I've been doing a lot of thinking about parenting and being 40 this month. Probably because I am turning 41 in a few weeks and the twins have been really testing my parenting skills the last few months so those topics have been at the forefront of my mind!
When I had Miss Teen in my early 20's I could never have imagined that I would also be a Mum to 3 yr olds at 40. I've learnt quite a few life lessons along the way and a few harsh realities have also hit me on the behind (which is also a lot bigger nowadays I might add)
Before I turn the big 41 (which actually feels like only a few steps from 50 by the way) I thought I would share a few of the differences I have noted being a parent in my 40's to when I was a parent in my 20's.
These are the things I have noticed in my life…your experience is possibly a lot different but as I'm not privy to your personal details (which would obviously be a lot more exciting than mine I'm sure…) you'll have to settle for me talking about myself…yes, again!
Here's 10 things I have noticed being a parent at 40…
- For some reason the ground seems a lot further away when I am getting down to play now.
- My knees now make an alarming noise when I get up from playing on that same ground.
- Upon hearing the age gap of my kids people will gasp and say “Wow, that's a big gap, how are you coping with small ones again?” Every.Single.Time.
- Having 2 year olds in the back seat while you are trying to give your teen a driving lesson is a VERY stressful experience and obviously not one to be repeated!
- I have had to get a lot better at switching between parenting experiences and still sounding like I care…one minute there is a scraped knee, the other a broken romance. Best to not mix up the empathy levels there…I speak from experience and apparently a Dora bandaid will not also fix a sad teenage heart.
- I look at younger parents stressing about what their children are touching or eating and smile serenely…been there and have a 17 year old still alive so know it doesn't matter that much really 😉
- Feel like I SHOULD care about my appearance more but actually too tired.

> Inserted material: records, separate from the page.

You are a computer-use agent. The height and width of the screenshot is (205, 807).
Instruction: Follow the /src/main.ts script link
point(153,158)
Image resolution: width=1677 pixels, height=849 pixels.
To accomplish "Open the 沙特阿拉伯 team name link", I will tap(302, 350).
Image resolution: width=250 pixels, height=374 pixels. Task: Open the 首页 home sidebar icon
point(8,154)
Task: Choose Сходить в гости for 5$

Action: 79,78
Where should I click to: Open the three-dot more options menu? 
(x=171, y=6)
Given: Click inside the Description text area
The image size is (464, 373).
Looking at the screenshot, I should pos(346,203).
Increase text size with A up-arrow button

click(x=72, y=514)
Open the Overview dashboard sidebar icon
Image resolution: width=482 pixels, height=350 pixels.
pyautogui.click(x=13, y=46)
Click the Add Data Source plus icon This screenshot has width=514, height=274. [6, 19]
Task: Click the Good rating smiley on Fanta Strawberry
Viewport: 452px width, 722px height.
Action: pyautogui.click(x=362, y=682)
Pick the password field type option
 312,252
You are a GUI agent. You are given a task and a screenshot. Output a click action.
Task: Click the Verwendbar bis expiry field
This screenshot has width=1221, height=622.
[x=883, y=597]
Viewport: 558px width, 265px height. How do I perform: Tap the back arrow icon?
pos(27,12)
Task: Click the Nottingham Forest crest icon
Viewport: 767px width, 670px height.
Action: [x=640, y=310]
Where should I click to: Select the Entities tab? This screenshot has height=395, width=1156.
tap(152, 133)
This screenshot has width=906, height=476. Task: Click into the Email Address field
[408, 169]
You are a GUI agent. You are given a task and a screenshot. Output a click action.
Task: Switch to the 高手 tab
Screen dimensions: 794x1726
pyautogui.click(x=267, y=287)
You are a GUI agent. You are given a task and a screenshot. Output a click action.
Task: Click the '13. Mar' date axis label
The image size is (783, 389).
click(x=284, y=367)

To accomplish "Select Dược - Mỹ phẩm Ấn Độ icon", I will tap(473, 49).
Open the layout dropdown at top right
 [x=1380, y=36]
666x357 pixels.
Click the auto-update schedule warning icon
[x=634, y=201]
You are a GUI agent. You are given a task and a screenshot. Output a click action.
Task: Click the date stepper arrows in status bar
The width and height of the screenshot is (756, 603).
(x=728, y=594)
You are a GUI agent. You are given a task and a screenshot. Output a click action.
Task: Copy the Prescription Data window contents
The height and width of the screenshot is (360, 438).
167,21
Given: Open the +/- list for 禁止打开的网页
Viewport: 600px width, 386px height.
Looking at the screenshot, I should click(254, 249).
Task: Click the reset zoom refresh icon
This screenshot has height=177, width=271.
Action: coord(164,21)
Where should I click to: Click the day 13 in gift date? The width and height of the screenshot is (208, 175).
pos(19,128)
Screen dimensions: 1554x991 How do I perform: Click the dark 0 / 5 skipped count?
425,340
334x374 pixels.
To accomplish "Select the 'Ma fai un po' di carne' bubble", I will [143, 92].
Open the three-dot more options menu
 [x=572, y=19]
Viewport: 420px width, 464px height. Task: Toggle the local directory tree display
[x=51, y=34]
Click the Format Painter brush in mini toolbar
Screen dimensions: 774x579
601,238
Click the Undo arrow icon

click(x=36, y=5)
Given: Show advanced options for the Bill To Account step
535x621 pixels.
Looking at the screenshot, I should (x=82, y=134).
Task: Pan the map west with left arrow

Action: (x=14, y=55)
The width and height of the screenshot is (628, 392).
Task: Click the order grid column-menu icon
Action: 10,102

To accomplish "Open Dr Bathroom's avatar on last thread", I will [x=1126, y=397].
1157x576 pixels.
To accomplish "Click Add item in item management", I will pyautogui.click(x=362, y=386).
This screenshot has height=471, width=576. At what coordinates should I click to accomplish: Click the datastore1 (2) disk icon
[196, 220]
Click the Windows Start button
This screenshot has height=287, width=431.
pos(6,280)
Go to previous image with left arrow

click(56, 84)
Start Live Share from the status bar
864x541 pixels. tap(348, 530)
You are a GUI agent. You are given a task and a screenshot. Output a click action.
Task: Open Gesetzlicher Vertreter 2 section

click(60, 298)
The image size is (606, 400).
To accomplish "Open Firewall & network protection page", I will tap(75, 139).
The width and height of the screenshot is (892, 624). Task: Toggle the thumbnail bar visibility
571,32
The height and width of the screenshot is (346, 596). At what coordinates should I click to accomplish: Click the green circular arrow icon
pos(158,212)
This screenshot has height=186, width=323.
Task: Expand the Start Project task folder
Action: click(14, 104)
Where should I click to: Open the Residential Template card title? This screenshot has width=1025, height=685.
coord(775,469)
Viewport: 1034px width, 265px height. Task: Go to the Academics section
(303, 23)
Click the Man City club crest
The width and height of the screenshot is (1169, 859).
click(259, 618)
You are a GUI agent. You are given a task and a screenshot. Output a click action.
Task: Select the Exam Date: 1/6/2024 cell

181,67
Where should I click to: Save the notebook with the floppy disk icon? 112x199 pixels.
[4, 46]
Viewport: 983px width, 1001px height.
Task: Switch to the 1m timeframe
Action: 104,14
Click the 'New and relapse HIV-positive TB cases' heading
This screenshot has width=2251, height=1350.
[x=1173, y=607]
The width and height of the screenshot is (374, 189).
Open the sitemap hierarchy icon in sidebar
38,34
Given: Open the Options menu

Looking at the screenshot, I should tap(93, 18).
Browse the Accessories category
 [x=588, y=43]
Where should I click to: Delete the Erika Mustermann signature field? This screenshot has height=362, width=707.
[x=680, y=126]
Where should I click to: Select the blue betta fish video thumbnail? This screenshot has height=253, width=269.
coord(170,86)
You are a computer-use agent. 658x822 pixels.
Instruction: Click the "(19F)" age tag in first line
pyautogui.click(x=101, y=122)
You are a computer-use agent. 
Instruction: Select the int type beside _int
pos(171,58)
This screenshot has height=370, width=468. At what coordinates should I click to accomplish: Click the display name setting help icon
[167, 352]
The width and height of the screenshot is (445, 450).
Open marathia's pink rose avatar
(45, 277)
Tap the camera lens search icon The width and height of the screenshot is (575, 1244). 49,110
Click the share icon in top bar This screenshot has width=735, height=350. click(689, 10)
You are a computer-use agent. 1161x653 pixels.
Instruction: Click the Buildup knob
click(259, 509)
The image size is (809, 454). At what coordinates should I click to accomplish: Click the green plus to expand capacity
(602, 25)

- Also, am very, very tired.
- Also feel wiser…probably not…but I FEEL it and that is what counts surely.
- I now understand that if there is a choice between quiet child free time and an early night I will choose quiet time and a late night as I know it is the only time I will get to actually hear my own thoughts and go to the toilet by myself in the next 24 hours.
- I thought I would have a better social life at 40. I thought I might have more energy and that 9pm wouldn't be a late night. Go figure.
- Am tired ALL.THE.TIME
- Am a little peeved at the grey hairs that keep appearing since the twins were born….obviously their doing.
- Have a lot more patience…no sorry…meant to say less patience….I know older parents always say they have more but I seem to have missed that little skill unfortunately.
- Am more confident in my parenting abilities most days and know that doing my best is OK.
- Am less confident in my parenting skills because I am old, have grey hair, less patience and creak when I move.
- Find it near impossible to enjoy any sort of intimacy with the love of my love because I am either exhausted after getting the twins to sleep or waiting in vain for the teen to actually go to sleep.
- I now understand that ‘time to myself' is not going to happen until all kids have passed the age of 18….not 10 as previously expected. Go figure.
- I can actually get away with not shaving for a month if I dress wisely. This saves valuable shower time which is now a highly coveted activity.
- I am proud of myself for being a Mum to a teen and twin 3 yr olds at nearly 41 and still having my sanity intact. I am managing, they are all thriving, there is much love in my life. Did I mention I was tired though?